Dataset items ->

■ ■ ■ ■

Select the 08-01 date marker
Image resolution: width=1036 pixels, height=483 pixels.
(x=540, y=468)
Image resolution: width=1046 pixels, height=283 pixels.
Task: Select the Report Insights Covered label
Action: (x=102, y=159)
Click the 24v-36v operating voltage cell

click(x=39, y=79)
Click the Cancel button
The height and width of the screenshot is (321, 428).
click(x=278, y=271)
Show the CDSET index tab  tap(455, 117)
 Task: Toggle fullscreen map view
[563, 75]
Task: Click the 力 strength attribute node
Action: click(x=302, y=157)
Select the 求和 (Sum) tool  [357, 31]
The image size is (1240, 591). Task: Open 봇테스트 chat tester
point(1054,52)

■ ■ ■ ■

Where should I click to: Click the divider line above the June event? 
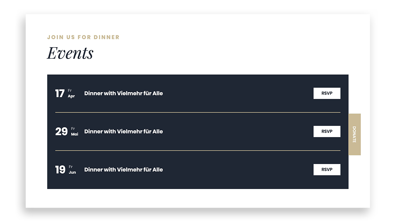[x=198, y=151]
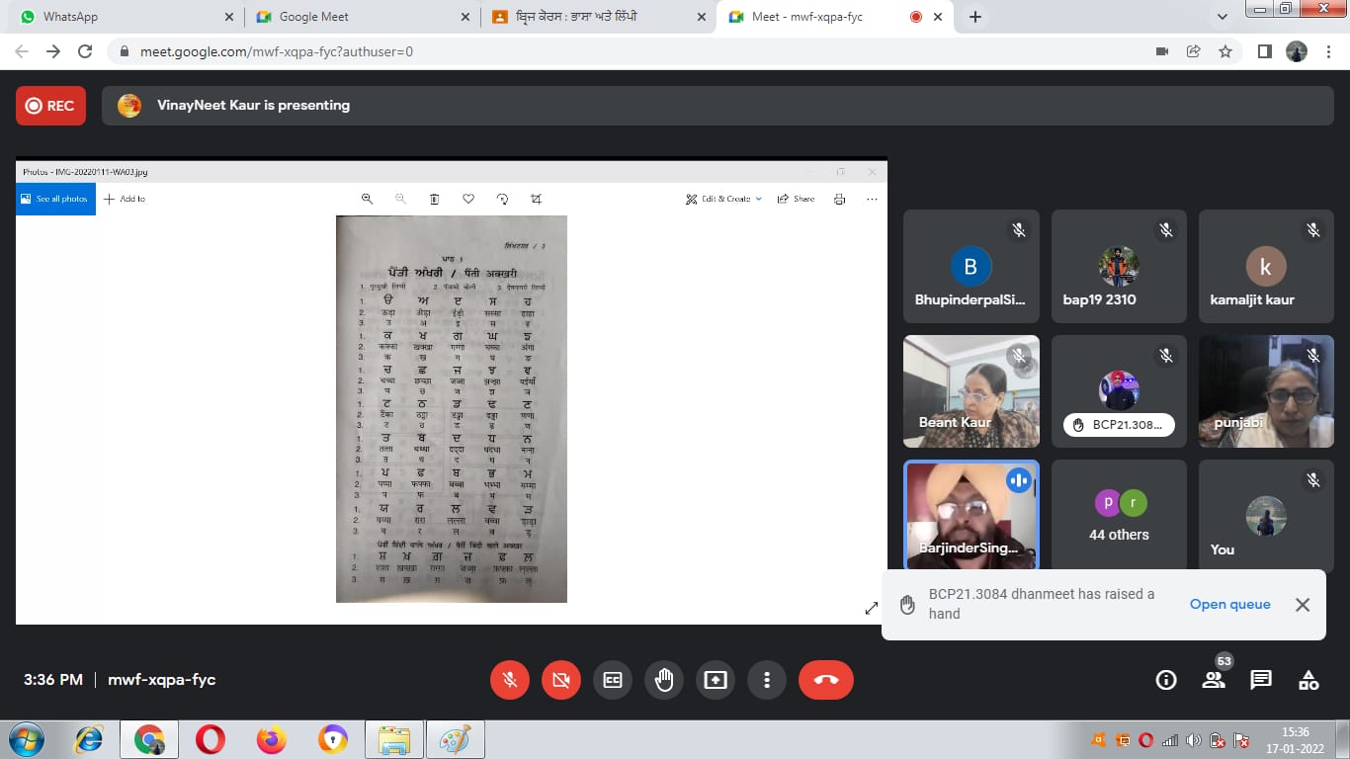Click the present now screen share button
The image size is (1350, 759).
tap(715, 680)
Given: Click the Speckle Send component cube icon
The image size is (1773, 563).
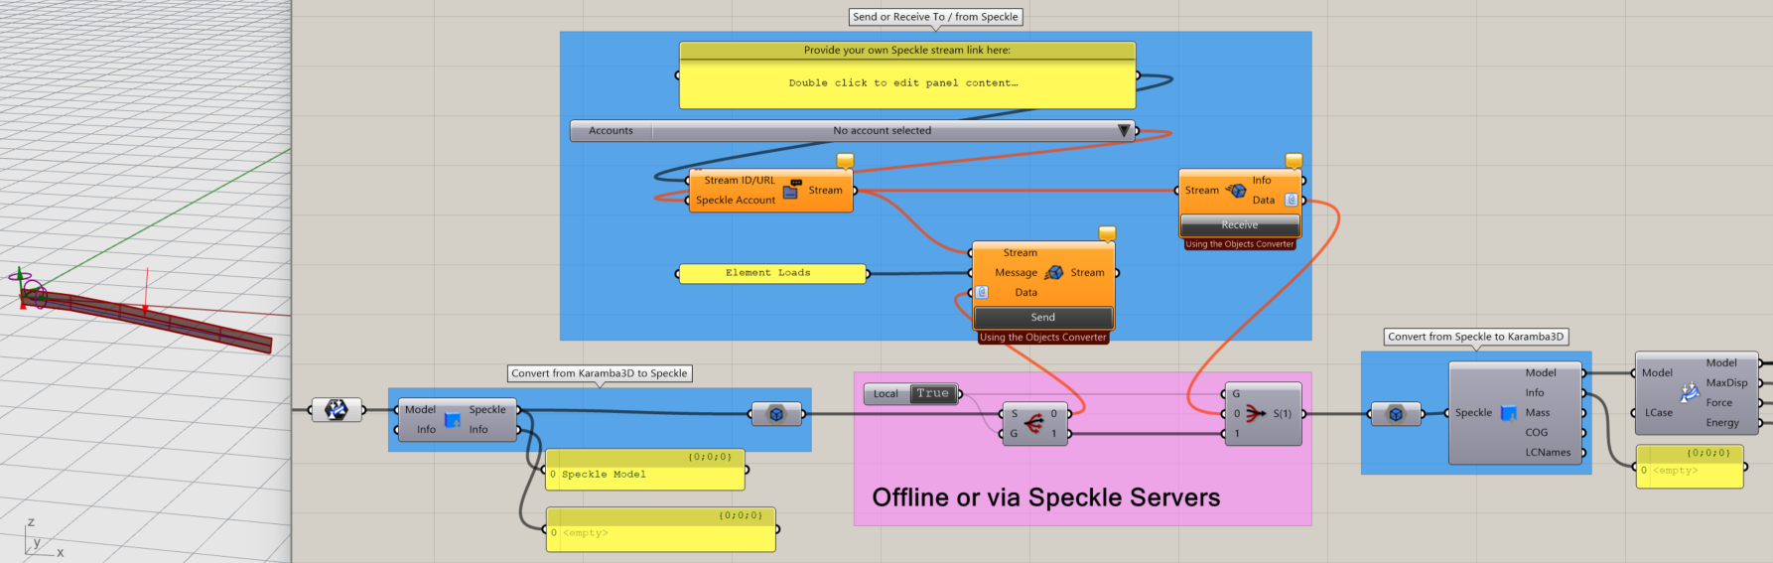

■ ■ ■ ■

WORK REQUIRED -> Print the rows exactly, starting at the line that has "Where should I" and stopping after the line that has "The image size is (1773, 563).". Leave the pictures out of your answer.

EXERCISE RESPONSE ->
Where should I click to: Click the divider line above the June event? 
[x=198, y=151]
Click the present now screen share button
The image size is (1350, 759).
tap(715, 680)
Given: Click the Speckle Send component cube icon
The image size is (1773, 563).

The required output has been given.